Exercise requirements >> Word for word, copy the line containing "collections@mysticseaport.org (705, 1199)" and every line after it in the records below, leaving pictures out.

** Data for this task follows **

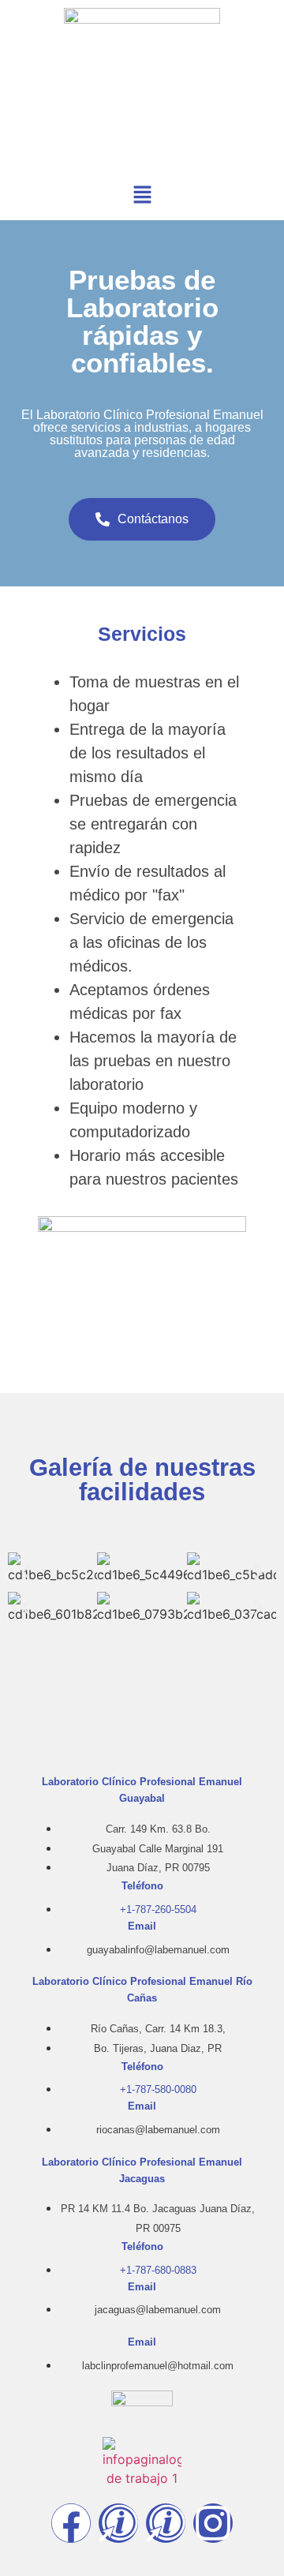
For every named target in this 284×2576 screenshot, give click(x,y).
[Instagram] (213, 2523)
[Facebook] (71, 2523)
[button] (142, 195)
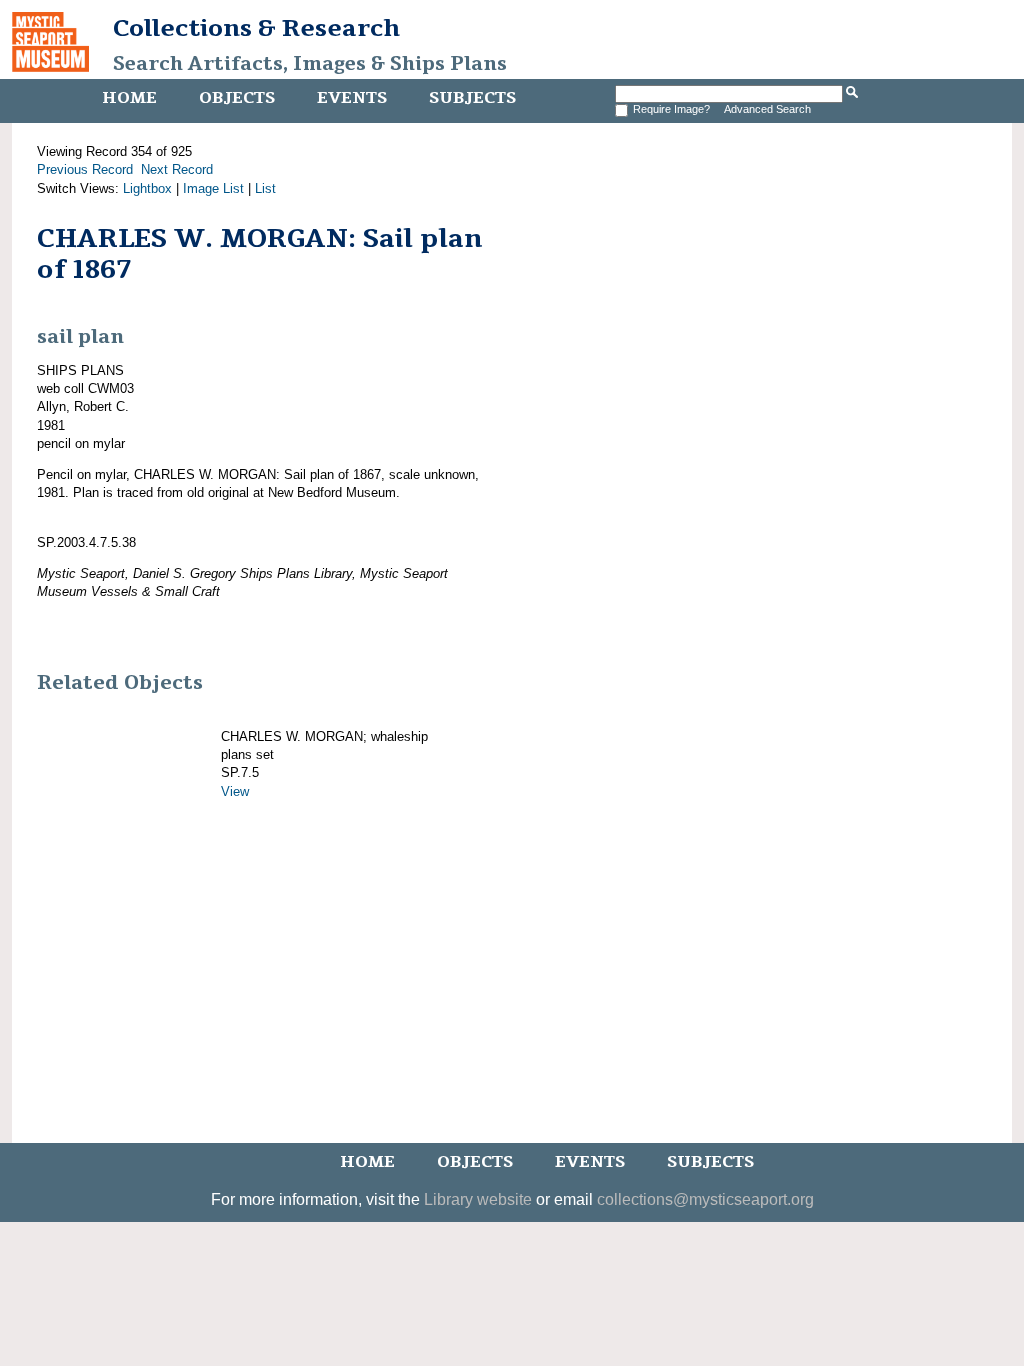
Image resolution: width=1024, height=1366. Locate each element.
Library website (478, 1199)
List (265, 188)
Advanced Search (767, 109)
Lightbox (147, 188)
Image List (213, 188)
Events (352, 98)
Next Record (177, 169)
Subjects (472, 98)
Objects (237, 98)
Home (129, 98)
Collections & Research (256, 28)
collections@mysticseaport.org (705, 1199)
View (235, 791)
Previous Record (85, 169)
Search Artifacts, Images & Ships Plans (310, 64)
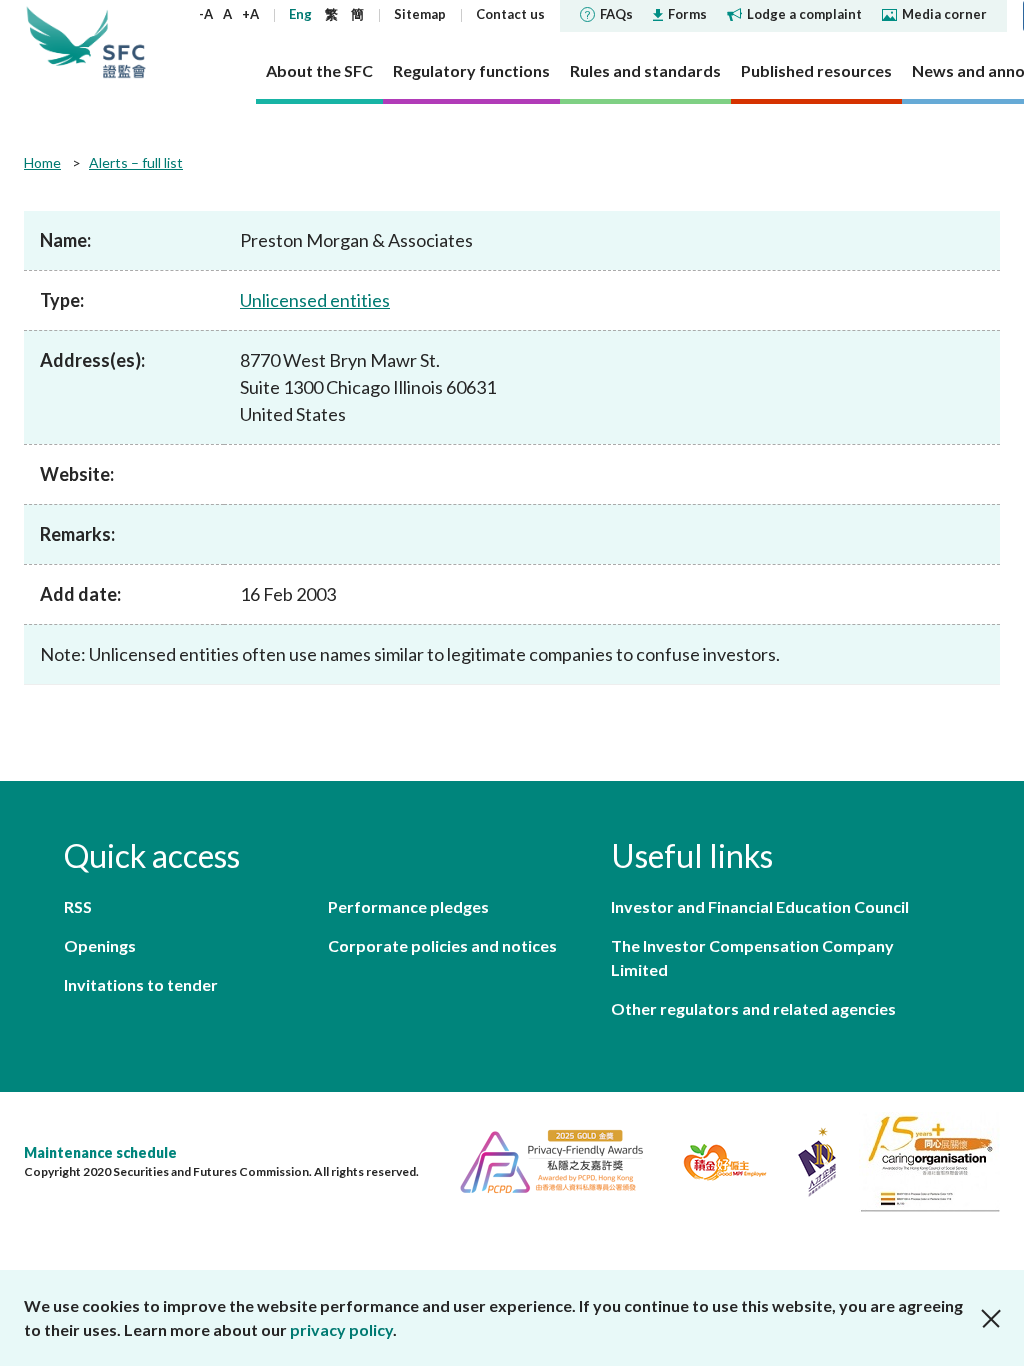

** End of Data for this task **

Response to the exercise >>
collections@mysticseaport.org (705, 1199)
View (235, 791)
Previous Record (85, 169)
Search Artifacts, Images & Ships Plans (310, 64)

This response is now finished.